Abstract As the COVID-19 pandemic was considered to have a limited impact in children, a severe multi-inflammatory syndrome that specifically affects children (MIS-C) has recently emerged. MIS-C phenotypes include a combination of typical/atypical Kawasaki disease (KD) and toxic shock syndrome. Unlike adults with COVID-19, however, most children display gastrointestinal symptoms but fail to present significant respiratory involvement. A subset of patients develops coronary artery aneurysms, as seen in KD. Importantly, while a large body of studies on adult responses to SARS-CoV-2 is being reported, knowledge gaps about the immune responses to SARS-CoV-2 in children remain disproportionally large. We hypothesize that a comprehensive systems analysis approach that incorporates high-resolution immunologic assays is required to efficiently identify the most relevant immune factors that contribute to the pathogenesis of COVID-19 related-MIS-C and to determine its subsequent outcomes. For these reasons, we have assembled an experienced multidisciplinary team to study COVID-19 related MIS-C. We will leverage expertise in pediatric clinical research together with application of high-resolution multi-omics and analytical tools to characterize the immune system dysregulation underlying MIS-C. Towards this end, we will examine longitudinal samples and will compare the results with those of matched healthy controls with and without previous exposure to SARS-CoV-2. This study offers a unique opportunity to carefully dissect the contributions of the different components of the immune system to the most severe form of SARS-CoV- 2 responses in children. Our specific Aims are 1) to define the clinical variables and risk factors associated with MIS-C and establish a longitudinal sample biorepository, 2) to identify innate immunity parameters associated with SARS-CoV-2 infection-related MIS-C, and 3) to characterize specific anti-SARS-CoV2 adaptive immune responses in patients with MIS-C. This proposal will address major knowledge gaps in MIS-C pathogenesis in children. Completion of the project goals will lead to better understanding of dysregulated immune pathways and to the identification of novel biomarkers and therapeutic targets for this new syndrome.
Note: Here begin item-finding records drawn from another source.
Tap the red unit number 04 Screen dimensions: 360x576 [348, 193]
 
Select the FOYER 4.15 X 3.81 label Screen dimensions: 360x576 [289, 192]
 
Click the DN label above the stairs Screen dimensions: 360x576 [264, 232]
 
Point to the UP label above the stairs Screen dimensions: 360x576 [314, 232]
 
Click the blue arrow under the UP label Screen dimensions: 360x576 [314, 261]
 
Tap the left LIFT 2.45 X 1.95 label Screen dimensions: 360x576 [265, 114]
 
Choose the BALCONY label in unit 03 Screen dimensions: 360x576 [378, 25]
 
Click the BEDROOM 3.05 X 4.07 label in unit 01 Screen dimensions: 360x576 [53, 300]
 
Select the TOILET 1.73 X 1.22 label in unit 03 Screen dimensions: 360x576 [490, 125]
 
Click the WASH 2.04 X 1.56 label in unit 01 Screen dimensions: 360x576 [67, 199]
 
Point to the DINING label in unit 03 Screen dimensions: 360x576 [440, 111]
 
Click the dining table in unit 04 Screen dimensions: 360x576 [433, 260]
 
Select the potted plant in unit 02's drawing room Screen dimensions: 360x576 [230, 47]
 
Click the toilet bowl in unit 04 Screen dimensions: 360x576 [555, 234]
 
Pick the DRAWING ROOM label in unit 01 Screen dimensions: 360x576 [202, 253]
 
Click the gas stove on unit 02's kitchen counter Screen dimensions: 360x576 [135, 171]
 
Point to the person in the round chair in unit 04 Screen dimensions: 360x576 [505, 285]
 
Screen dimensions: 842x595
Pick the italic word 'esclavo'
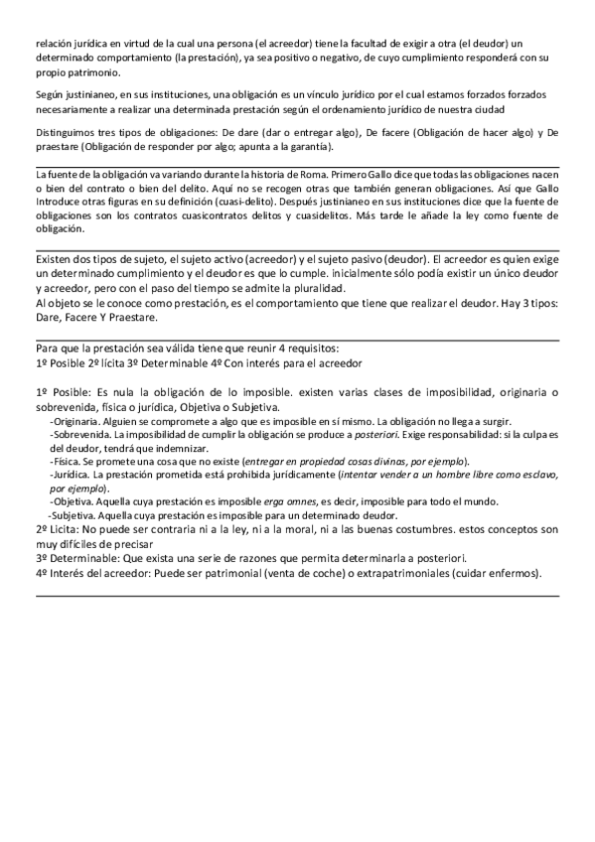click(532, 476)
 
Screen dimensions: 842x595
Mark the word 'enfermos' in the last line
click(509, 573)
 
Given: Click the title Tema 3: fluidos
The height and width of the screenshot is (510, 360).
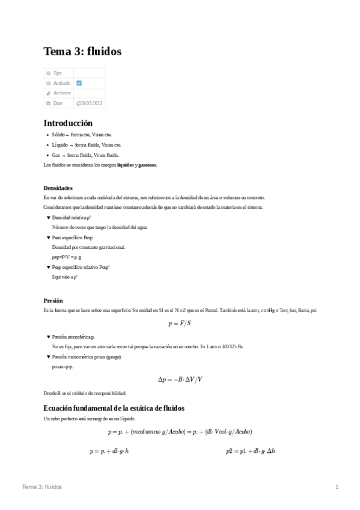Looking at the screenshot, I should point(82,52).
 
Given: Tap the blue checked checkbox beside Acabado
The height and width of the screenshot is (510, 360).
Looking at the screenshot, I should point(79,83).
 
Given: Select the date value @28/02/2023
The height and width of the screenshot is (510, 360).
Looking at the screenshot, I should point(89,103).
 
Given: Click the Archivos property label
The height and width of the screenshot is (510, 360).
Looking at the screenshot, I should point(61,93).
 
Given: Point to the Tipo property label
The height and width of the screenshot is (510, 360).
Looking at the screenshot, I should point(57,73).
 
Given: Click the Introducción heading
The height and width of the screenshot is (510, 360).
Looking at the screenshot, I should point(68,123).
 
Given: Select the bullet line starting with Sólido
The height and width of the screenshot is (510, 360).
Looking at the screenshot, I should point(82,135).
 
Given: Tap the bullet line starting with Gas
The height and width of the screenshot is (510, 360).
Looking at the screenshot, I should point(81,155).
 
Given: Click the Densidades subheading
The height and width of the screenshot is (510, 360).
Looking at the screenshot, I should point(58,188).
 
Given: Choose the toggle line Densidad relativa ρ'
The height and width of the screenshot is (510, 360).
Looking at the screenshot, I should point(72,217).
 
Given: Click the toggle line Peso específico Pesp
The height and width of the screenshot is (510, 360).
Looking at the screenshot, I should point(72,238).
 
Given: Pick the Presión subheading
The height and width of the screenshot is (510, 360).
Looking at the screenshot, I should point(53,300).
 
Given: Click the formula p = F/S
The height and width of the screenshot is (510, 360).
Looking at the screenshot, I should point(179,324).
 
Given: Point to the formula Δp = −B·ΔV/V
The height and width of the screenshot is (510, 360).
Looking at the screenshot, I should point(180,379).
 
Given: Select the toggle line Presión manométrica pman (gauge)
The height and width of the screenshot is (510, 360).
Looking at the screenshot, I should point(87,357).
抽象的 由于人们认为 COVID-19 大流行对儿童的影响有限，因此严重的多炎症 最近出现了专门影响儿童的综合症（MIS-C）。 MIS-C 表型包括 典型/非典型川崎病（KD）和中毒性休克综合征的组合。与患有 COVID-19 的成年人不同， 然而，大多数儿童表现出胃肠道症状，但并未出现明显的呼吸道受累。 一部分患者会出现冠状动脉瘤，如川崎病中所见。重要的是，虽然大量 正在报道成人对 SARS-CoV-2 反应的研究，但关于对 SARS-CoV-2 的免疫反应的知识差距 儿童中的 SARS-CoV-2 数量仍然不成比例地大。 我们假设综合系统分析方法结合了高分辨率 需要免疫测定来有效地识别最相关的免疫因素 COVID-19 相关 MIS-C 的发病机制并确定其后续结果。对于这些 因此，我们组建了一支经验丰富的多学科团队来研究与 COVID-19 相关的 MIS-C。我们将 利用儿科临床研究的专业知识以及高分辨率多组学的应用和 分析工具来表征 MIS-C 背后的免疫系统失调。为此，我们将 检查纵向样本并将结果与​​匹配的健康对照的结果进行比较 之前没有接触过 SARS-CoV-2。这项研究提供了一个独特的机会来仔细剖析 免疫系统的不同组成部分对最严重形式的 SARS-CoV 的贡献 2 儿童反应。 我们的具体目标是 1) 定义与 MIS-C 相关的临床变量和风险因素，以及 建立纵向样本生物样本库，2) 识别与相关的先天免疫参数 SARS-CoV-2 感染相关的 MIS-C，以及 3) 表征特异性抗 SARS-CoV2 适应性免疫 MIS-C 患者的反应。 该提案将解决儿童 MIS-C 发病机制的主要知识空白。项目完成情况 目标将导致更好地理解失调的免疫途径并识别新的 这种新综合征的生物标志物和治疗靶点。